> **Extracted text**
····················
In part two, “Themes and Issues from Three Fairy Tales,” chapters five through seven shift from analysis of specific films to use of queer, feminist, and critical race theory to analyze modern renditions of the popular fairy tales “Hansel and Gretel,” “The Juniper Tree,” and “Cinderella,” respectively. Greenhill furthers her argument by looking at perpetuated narrative as a means to decode how reality is represented. Through her readings of the tales, she equates reality (manifested through accepted norms) with a type of fantasy in and of itself. She asserts that accepted reality exists as a means to deceive, as it perpetuates the fantasy of hetero, patriarchal, and Eurocentric norms. Her reading using the aforementioned literary theory adds another perspective to the fairytales, again muddying the line between fantasy and reality even further and, thus, evidencing her initial claim regarding the intersectionality between fantasy and reality, magic and science, deceit and truth. This section of the book answers the call put forth in the title to address the “Other Lies” perpetuated throughout society manifested through the relationship between fantasy and reality.

While no doubt the generally curious would benefit from reading this book, the text is best suited to those with an interest and background in folkloric studies, as some of the jargon and theory (especially in the second half) would require substantial supplementary reading for the lay reader. In addition, while the concept of narrative as fluid irrespective of medium furthers her argument regarding the transcendence of magic, some of Greenhill’s nuance could be lost on those not at least somewhat familiar with the films and stories presented throughout the book, even with her ritual plot synopses.
····················
Pick up the review of Greenhill's book on fairy tales and film after its final sentence, and carry it forward.

> **Extracted data**
····················
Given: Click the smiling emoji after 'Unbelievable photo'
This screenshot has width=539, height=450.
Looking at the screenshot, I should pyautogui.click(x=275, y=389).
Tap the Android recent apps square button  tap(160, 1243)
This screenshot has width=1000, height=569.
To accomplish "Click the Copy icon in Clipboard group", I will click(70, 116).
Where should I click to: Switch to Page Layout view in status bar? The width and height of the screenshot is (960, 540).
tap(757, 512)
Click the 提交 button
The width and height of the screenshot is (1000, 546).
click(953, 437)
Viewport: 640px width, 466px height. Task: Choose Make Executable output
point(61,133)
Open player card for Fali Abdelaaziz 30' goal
····················
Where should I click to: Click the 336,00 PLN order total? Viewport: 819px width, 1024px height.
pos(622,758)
····················
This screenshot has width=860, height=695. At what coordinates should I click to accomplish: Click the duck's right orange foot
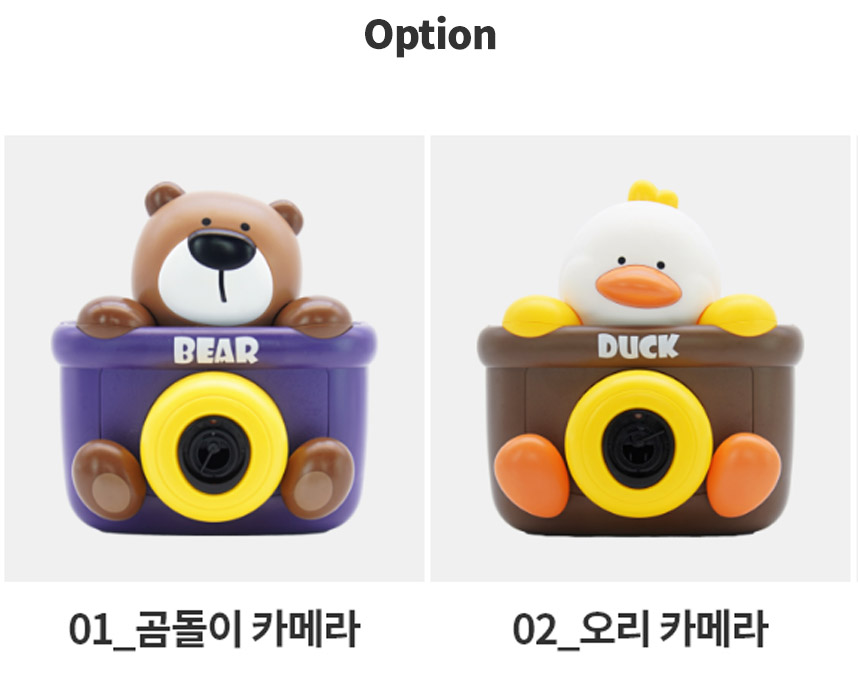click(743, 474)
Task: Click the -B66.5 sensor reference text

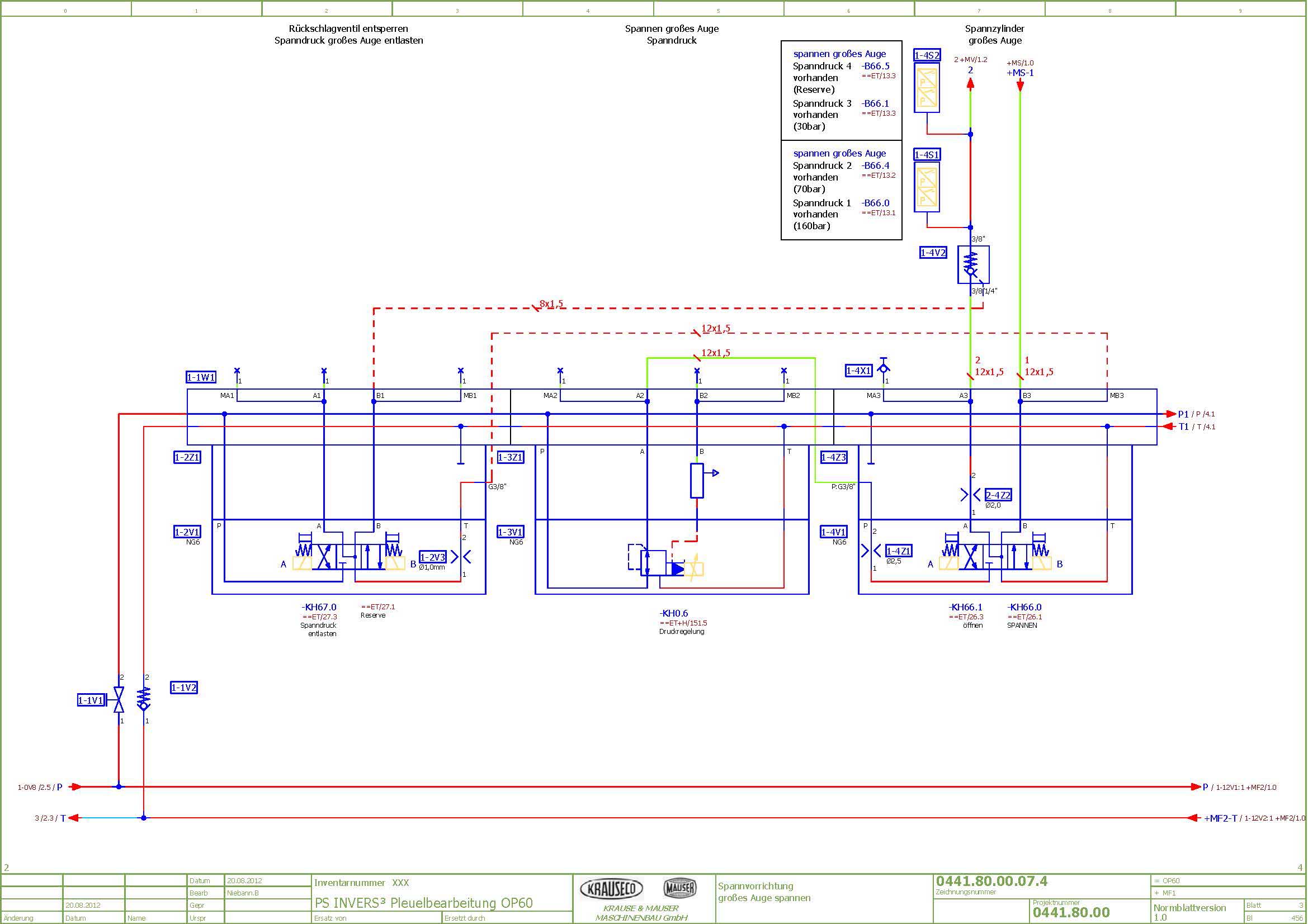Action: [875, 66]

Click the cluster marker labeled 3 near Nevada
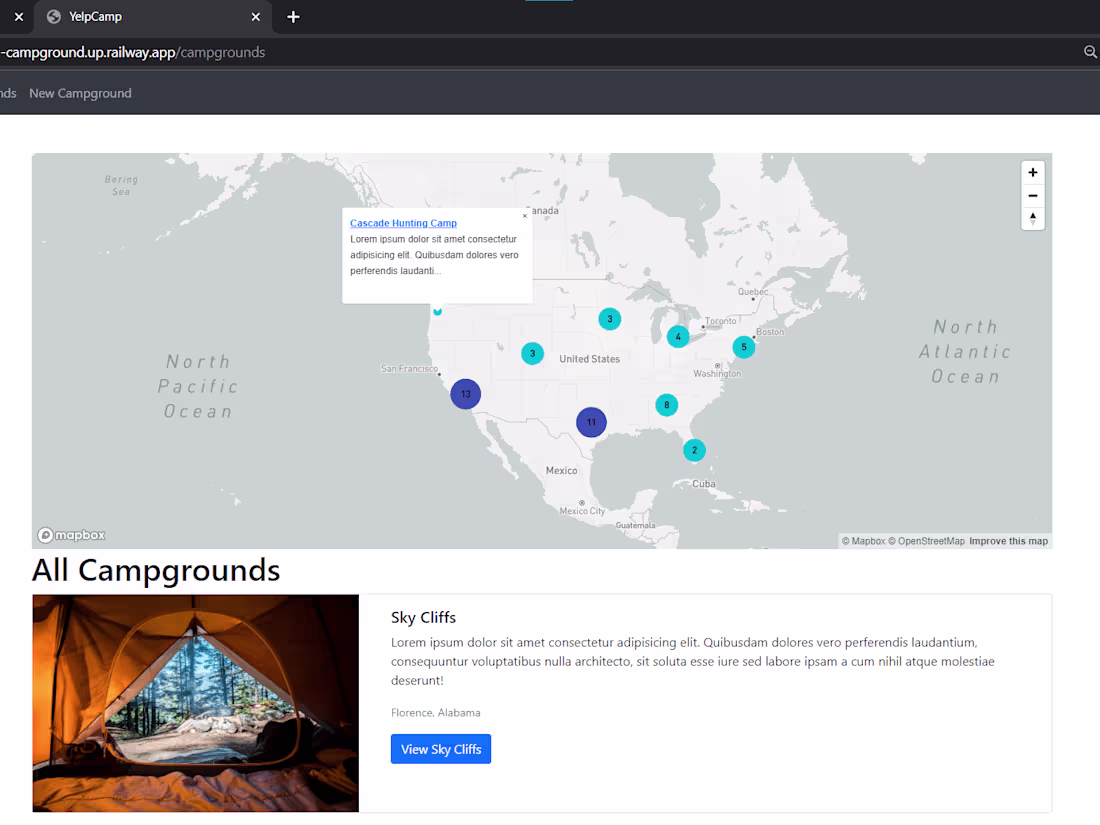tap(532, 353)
····················
> **Response for this exercise**
These synopses leave Greenhill’s style paradoxically brilliant and mundane, perhaps purposefully so, as her argument is founded on the paradoxically synonymous nature of the fantastic and reality. The self-referential nature of her overarching structure combined with the repeating structure within the actual chapters (she introduces the primary film/story, offers context, then plot summary, and concludes with analysis) serves to represent the repeated formula of fairy tale. While Greenhill’s writing can appear formulaic at times and, as a result, become a tad monotonous to wade through, the formulaic structure also serves to facilitate her argument rather brilliantly. Siphoned into two parts (each part containing three subsections) with an introductory and concluding chapter, Greenhill’s book essentially mirrors itself—an homage to her cover, which features a shallow pool reflecting the pictured landscape. She quite literally reflects her argument through her structure—fairytale reflects reality…or is it reality that reflects fairytale? Regardless of the question Greenhill leaves the reader to answer, one can conclude the two are the same. Her autoethnographic journey exploring a remote town in Canada in chapter four poses this question, as it symbolically functions as a portal, a “through the looking glass” scenario where the second half of the book mirrors the first, thus structurally mirroring her argument regarding the blurred boundaries between fantasy and reality, fiction and truth as she moves from animation to actual participant and scholar, getting closer to the fantasy she writes about and the questions she poses.

Megan Spring is a PhD student in Florida Atlantic University’s Comparative Study Program with a concentration in the intersectionality of language, literature, and culture. Her research interests include the dualistic binary that exists between folklore and literature, ghostlore and possession in American culture, and narrative structure within American literature. Megan’s creative contributions appear in the Cedarville Review.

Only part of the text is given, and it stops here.